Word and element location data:
--------------------------------
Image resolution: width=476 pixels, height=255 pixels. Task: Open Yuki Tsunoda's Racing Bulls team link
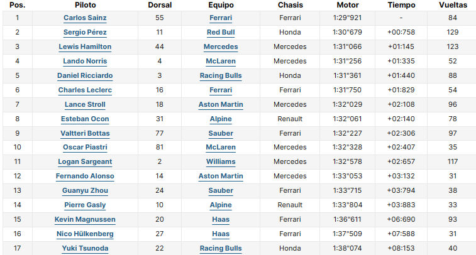coord(221,249)
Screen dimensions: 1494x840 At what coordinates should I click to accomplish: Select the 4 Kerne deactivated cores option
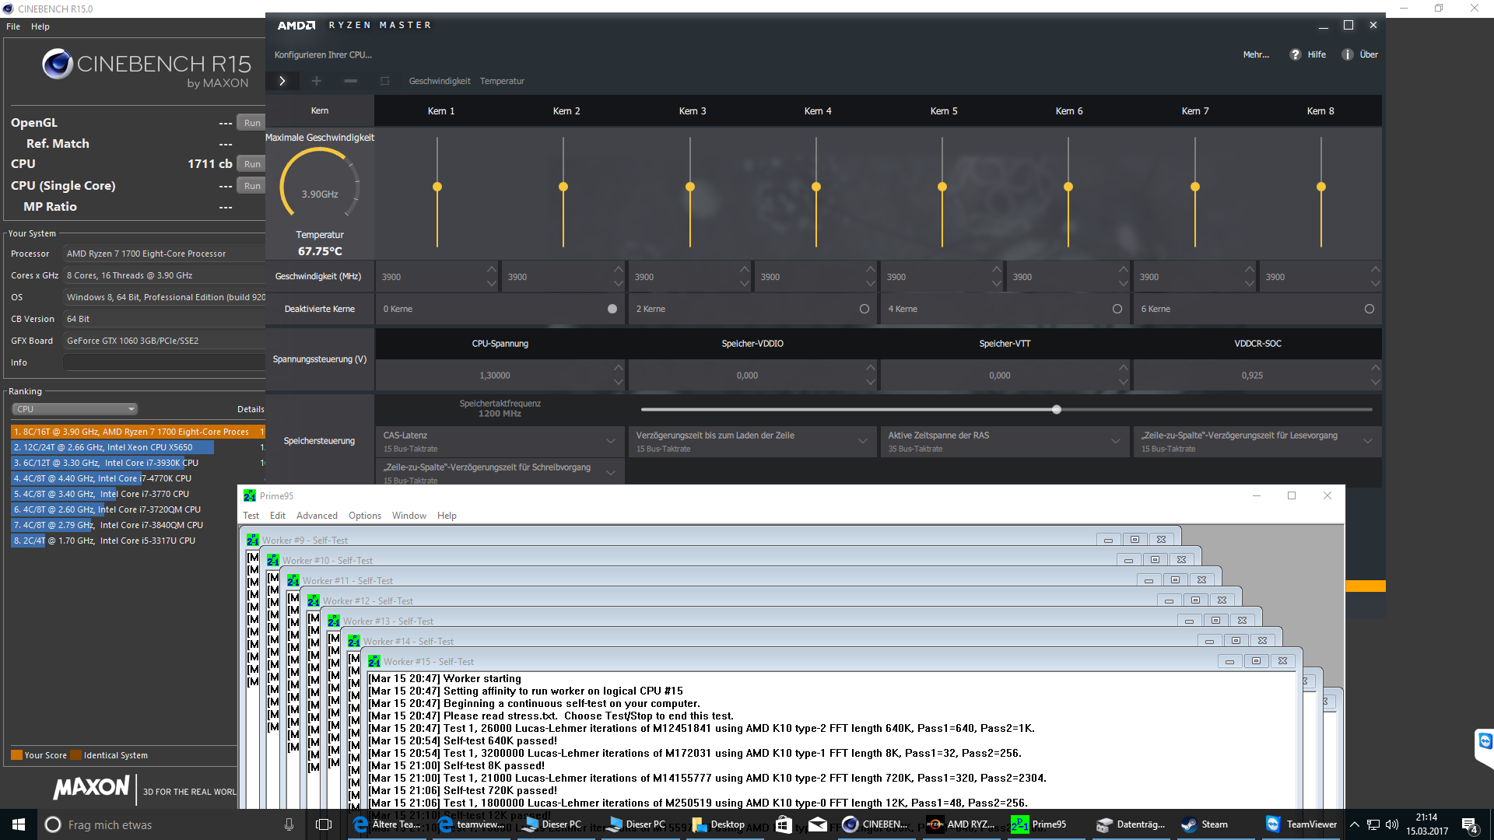[1117, 309]
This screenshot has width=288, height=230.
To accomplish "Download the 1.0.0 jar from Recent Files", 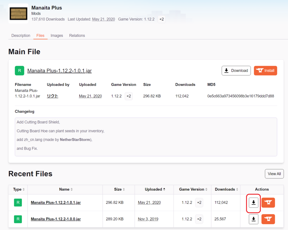I will click(253, 219).
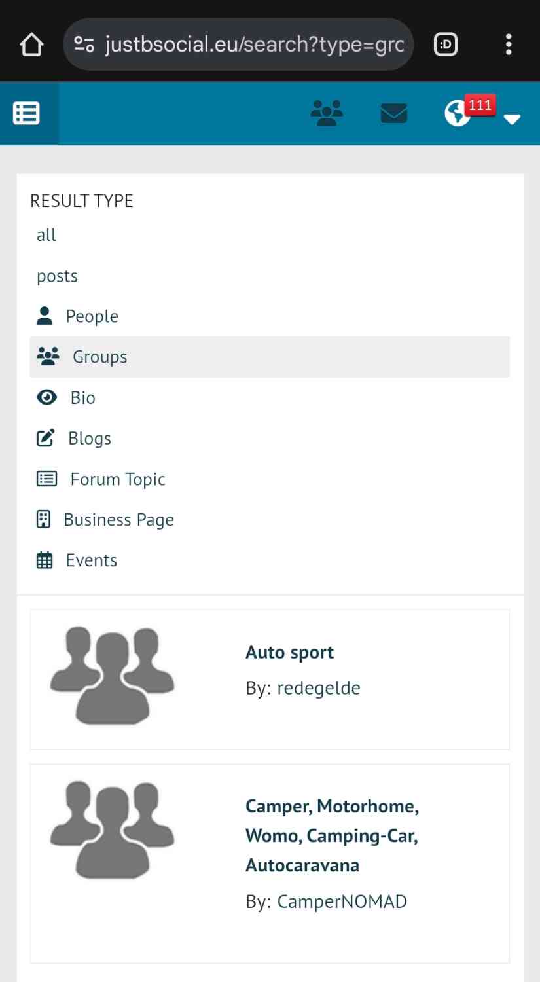Viewport: 540px width, 982px height.
Task: Open browser three-dot menu
Action: click(509, 45)
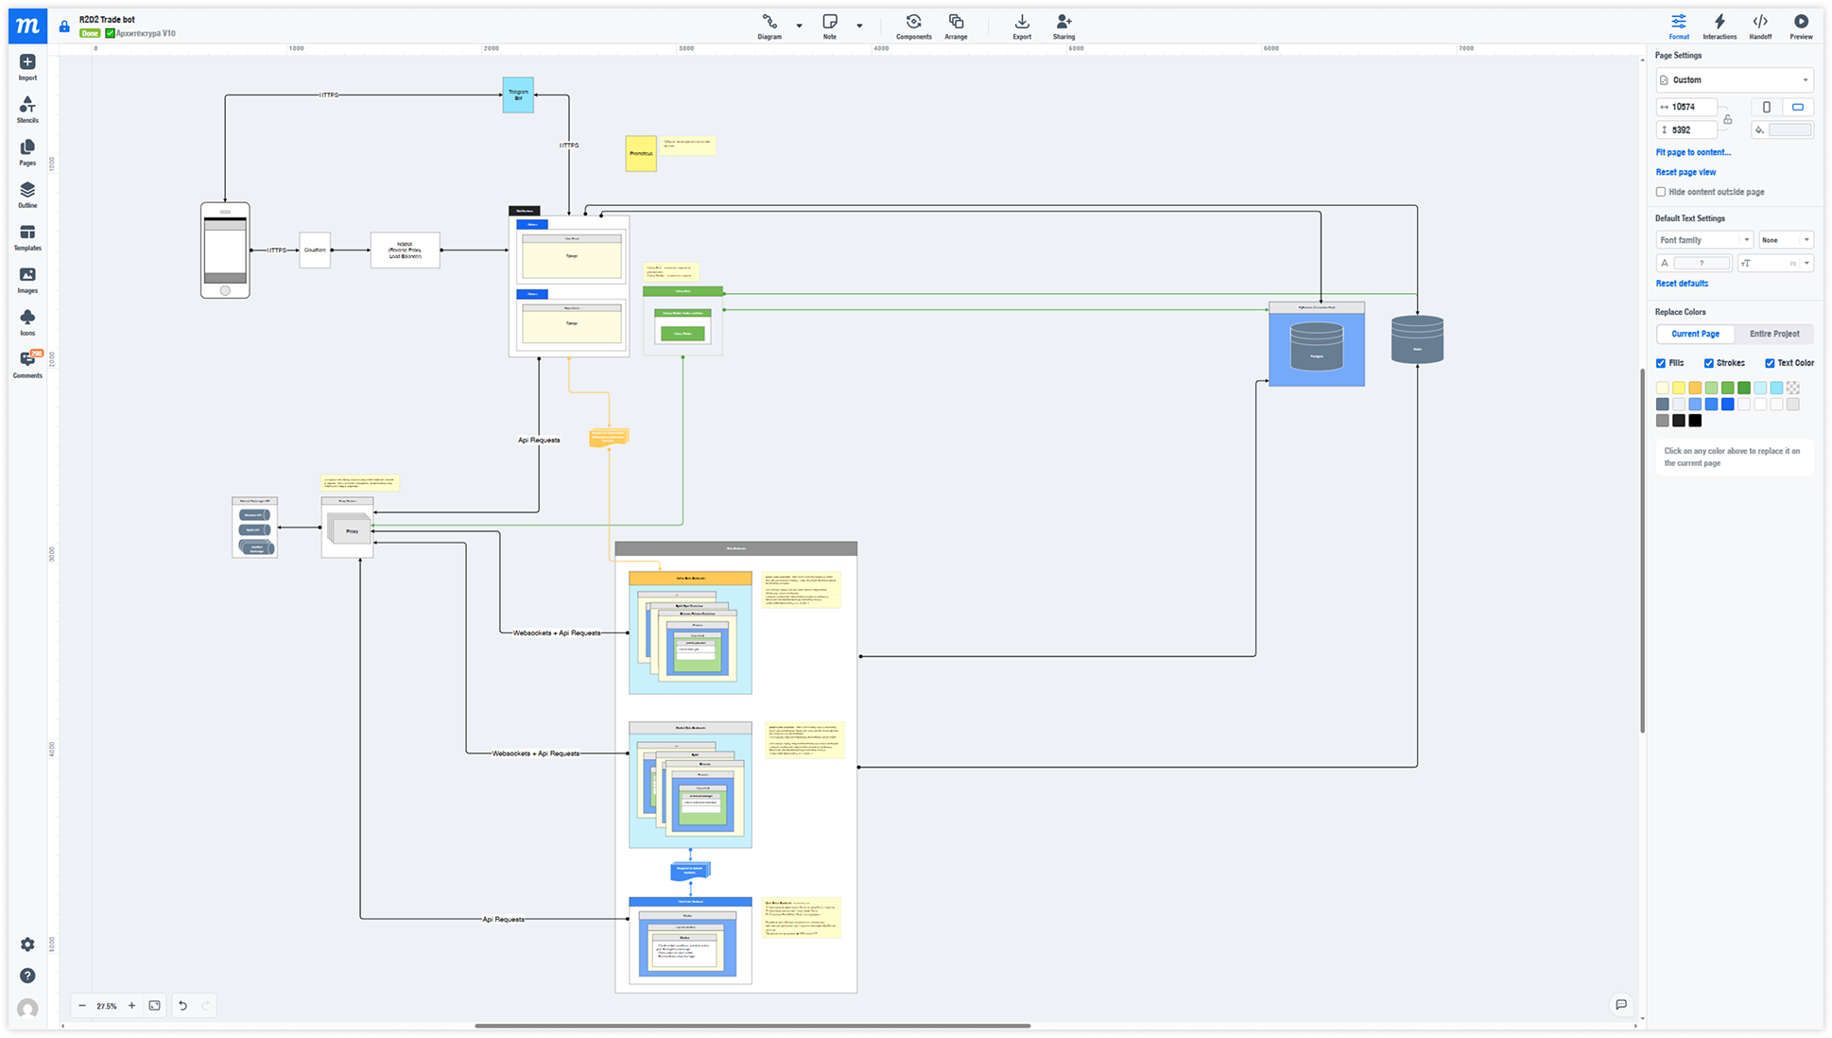Image resolution: width=1832 pixels, height=1038 pixels.
Task: Click the Reset defaults link
Action: 1682,284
--------------------------------
● PROBLEM TO SOLVE: Recast everything from the beginning of the material down through the line containing "[1117, 309]" as a JSON list of strings, one string per line and no blank lines. Leave the pictures out.

● EXERCISE SOLUTION:
[
  "Image resolution: width=476 pixels, height=255 pixels. Task: Open Yuki Tsunoda's Racing Bulls team link",
  "coord(221,249)",
  "Screen dimensions: 1494x840 At what coordinates should I click to accomplish: Select the 4 Kerne deactivated cores option",
  "[1117, 309]"
]